Informations légales : prix de location à la page 0,0650€. Cette information est donnée uniquement à titre indicatif conformément à la législation en vigueur.

Extrait

À ma petite sœur Jaël, La raison d’être (qui s’ignorait) de cette histoire. Je t’aime.
CHAPITRE 1
Fichues larmes

Il est deux heures du matin et je n’arrive toujours pas à trouver le sommeil. J’ai lu, j’ai fait des pompes – j’ai essayé en tout cas –, j’ai vidé les cartons en faisant le moins de bruit possible pour ne pas réveiller les voisins, j’ai vérifié vingt-sept fois l’itinéraire pour me rendre à pied au salon de thé où je commence demain à neuf heures, j’ai déjà préparé ma tenue, mais le sommeil me fuit inlassablement.
Je relis mes messages, histoire de trouver un peu de réconfort. Mon frère me dit que je lui manque déjà, ma mère me souhaite de trouver ce qui me rendra heureuse, mon père espère que je ne vais pas me transformer en glaçon à Grenoble, et Vince me dit qu’il pense à moi.

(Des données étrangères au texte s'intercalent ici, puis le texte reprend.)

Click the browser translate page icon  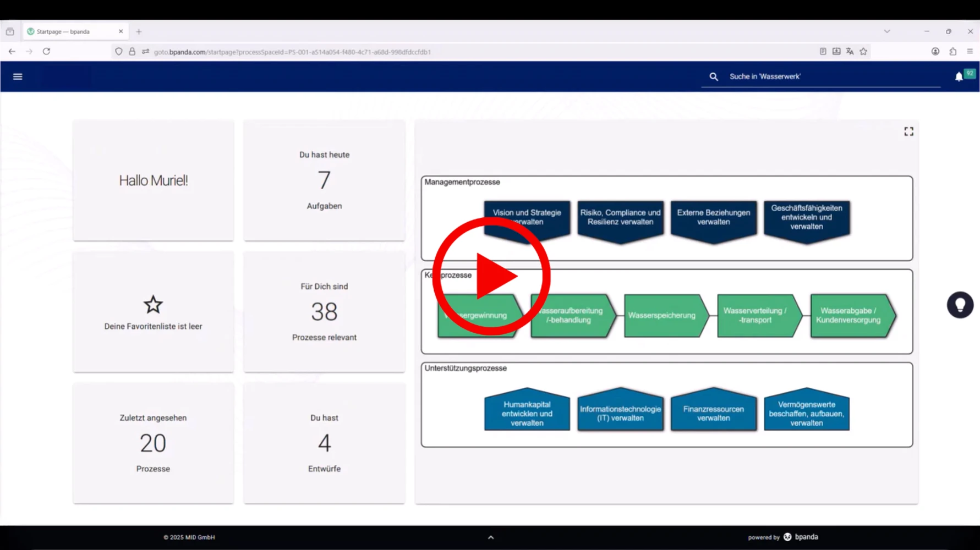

Vince, mon meilleur ami. Enfin… mon ex-meilleur ami. Je viens d’apprendre que ça existe, oui. C’est quand l’amitié se transforme au fil des années et que l’un des deux commence à voir l’autre autrement. Moi, je n’ai rien vu. Lui, de ce que j’ai compris, m’a attendue, longtemps, croyant que j’allais remarquer ses yeux briller autrement et comprendre ses gestes comme ceux d’un homme dont le monde tourne autour d’une seule femme : moi. Ce sont ses mots. Alors j’ai pleuré. Comme je sais si bien le faire. Et c’est lui qui m’a consolée. Ironique, je sais !

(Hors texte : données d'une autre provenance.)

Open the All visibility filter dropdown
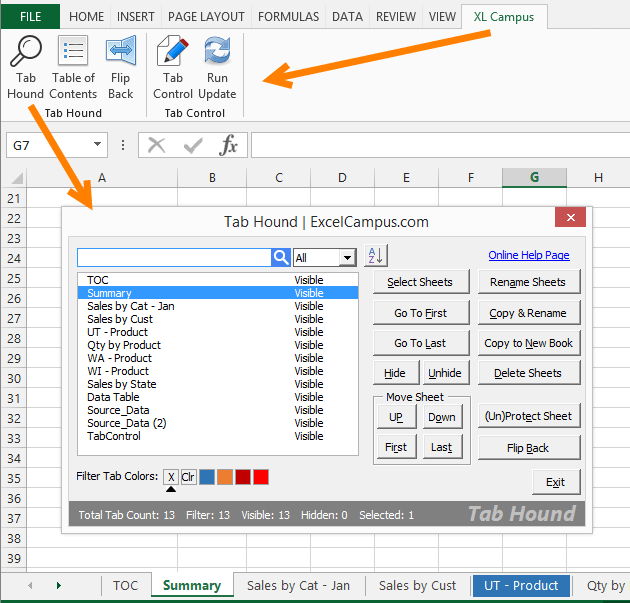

Je ne veux pas lui faire de mal. Je ne peux rien lui donner de plus et le pire, c’est qu’il s’en contenterait. Alors je suis partie. Pour qu’il envisage d’aimer quelqu’un d’autre. Ou peut-être parce que je suis lâche et que je n’étais plus capable de le regarder dans les yeux. Il le fallait. Pour lui et pour moi. Pour que je comprenne qui je suis, ce que je veux vraiment et trouver un sens à ma vie. Sans lui. Et qu’il trouve un nouveau sens à la sienne. Sans moi.
 
Je sens mes yeux qui commencent à piquer. Et ce n’est pas la fatigue. Fichues larmes. Elles ne me demandent jamais la permission. Si les larmes étaient monnayables, je serais riche. Ma fabrique intérieure est sûrement la plus grosse du monde. Et c’est plus que pénible. Je pleure quand je suis joyeuse, quand quelque chose me touche, quand j’ai de la peine, quand je suis fatiguée, quand je suis triste, quand les autres sont tristes. Je me demande même si je ne pleure pas quand je m’ennuie. Il faudrait que je vérifie, tiens…
« Sam, arrête de chouiner. » C’est la phrase préférée de mon frère. Mais il ne le dit jamais avec moquerie, juste un peu de malice et beaucoup de tendresse. Et je pleure à chaque fois un peu plus parce que je sais qu’il m’aime. Après Vince, Seb est mon deuxième allié dans la vie. Il me dit toujours ce qu’il pense et il me pousse à sortir de mon cocon. Sans Seb, je n’aurais pas déménagé aussi loin. Toulouse-Grenoble, il faut dire que c’est radical comme changement de vie.
 
Je ne voulais pas fuir, mais j’étais encore plus perdue que d’habitude. Alors Seb m’a aidée à trouver un autre travail, à envisager tout cela comme un nouveau départ, hors de ma zone de confort. Mon frère est mon moteur depuis des années.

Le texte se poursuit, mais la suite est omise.